[ASSIGNMENT]:
Check each line of the data below for the string "coordinates", then state how many have it and nothing else.

[Stored records]:
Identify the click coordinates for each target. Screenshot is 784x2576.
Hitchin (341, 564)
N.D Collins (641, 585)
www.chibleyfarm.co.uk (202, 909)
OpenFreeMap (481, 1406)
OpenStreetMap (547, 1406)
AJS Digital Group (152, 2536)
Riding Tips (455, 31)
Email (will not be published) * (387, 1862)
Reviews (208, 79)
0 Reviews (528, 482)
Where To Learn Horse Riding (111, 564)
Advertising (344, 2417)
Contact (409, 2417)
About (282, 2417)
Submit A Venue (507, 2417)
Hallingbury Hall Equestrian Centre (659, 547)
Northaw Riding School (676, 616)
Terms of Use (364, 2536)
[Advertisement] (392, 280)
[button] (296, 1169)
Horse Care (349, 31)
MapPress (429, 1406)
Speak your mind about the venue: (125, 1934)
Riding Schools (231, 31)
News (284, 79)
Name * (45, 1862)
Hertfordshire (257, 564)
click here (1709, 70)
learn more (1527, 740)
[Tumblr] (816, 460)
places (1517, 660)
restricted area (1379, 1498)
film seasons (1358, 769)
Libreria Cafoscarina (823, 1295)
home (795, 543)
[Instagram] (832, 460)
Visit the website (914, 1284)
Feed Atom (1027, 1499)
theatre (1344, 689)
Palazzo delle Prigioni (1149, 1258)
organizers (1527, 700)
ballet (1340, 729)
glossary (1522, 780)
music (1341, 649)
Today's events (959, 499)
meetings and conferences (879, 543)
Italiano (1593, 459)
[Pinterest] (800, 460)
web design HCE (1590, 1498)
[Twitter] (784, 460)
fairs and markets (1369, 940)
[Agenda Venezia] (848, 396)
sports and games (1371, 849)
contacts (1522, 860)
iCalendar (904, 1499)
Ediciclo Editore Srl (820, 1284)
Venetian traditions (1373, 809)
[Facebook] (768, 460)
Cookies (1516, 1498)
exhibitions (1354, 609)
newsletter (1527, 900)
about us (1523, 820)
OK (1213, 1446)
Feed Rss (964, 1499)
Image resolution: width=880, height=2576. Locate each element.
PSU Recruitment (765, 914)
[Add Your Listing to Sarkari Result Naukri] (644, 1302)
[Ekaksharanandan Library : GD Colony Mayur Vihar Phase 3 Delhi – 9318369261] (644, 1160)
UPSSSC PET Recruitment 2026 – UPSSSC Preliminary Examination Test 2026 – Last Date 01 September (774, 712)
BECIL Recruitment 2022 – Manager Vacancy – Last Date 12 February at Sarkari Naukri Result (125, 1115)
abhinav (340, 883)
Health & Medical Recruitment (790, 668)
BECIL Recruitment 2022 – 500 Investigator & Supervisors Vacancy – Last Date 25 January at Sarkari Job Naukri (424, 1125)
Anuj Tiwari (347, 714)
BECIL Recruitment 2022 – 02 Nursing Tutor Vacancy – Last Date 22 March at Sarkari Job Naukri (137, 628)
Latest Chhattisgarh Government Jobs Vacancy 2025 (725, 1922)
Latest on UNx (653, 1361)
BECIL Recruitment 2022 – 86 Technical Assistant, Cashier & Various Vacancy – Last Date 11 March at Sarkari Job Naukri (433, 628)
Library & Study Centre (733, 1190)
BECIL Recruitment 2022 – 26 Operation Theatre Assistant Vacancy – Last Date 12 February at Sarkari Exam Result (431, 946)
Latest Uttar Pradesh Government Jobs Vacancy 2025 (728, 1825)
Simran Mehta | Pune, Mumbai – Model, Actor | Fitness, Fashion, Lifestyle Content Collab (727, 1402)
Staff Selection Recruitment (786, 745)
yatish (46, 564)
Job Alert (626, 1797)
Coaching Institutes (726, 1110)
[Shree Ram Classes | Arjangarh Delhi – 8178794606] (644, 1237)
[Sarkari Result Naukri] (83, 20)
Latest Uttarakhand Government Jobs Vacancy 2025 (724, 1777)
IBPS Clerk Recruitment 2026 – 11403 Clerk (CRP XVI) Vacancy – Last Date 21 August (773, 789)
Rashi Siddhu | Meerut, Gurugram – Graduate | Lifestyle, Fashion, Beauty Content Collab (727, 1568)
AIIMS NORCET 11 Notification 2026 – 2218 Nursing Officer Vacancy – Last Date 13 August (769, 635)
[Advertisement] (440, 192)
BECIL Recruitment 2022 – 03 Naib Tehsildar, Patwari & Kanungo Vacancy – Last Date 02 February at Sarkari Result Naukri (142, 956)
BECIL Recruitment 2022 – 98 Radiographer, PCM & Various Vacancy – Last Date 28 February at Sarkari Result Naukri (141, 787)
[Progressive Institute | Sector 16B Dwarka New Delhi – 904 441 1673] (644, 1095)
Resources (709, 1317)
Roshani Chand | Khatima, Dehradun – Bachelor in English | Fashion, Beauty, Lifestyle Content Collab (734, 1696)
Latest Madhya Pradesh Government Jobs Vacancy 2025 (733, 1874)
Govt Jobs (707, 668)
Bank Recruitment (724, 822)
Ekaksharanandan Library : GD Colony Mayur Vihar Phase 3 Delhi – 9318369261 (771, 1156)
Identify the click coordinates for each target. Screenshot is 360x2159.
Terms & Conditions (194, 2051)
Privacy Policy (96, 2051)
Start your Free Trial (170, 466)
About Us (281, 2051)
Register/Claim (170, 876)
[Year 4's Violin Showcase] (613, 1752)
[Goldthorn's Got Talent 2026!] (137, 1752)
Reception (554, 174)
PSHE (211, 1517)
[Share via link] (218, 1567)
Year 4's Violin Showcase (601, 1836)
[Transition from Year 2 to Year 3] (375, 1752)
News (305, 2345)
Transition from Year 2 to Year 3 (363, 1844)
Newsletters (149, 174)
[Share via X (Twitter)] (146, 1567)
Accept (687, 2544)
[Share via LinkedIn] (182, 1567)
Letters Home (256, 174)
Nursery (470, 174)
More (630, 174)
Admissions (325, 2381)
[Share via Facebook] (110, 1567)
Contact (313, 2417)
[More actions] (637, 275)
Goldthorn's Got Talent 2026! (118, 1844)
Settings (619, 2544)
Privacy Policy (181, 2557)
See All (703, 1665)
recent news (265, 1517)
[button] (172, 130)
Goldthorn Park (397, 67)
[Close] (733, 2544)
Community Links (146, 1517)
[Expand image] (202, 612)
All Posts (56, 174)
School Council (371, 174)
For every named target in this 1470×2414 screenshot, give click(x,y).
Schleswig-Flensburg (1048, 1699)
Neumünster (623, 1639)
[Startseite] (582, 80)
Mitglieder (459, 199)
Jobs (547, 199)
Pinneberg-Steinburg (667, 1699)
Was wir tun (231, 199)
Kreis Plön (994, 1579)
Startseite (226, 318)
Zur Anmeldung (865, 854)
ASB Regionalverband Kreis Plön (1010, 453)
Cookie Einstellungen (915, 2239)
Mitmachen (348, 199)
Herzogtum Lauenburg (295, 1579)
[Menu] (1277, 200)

[WRITTEN RESPONSE]:
2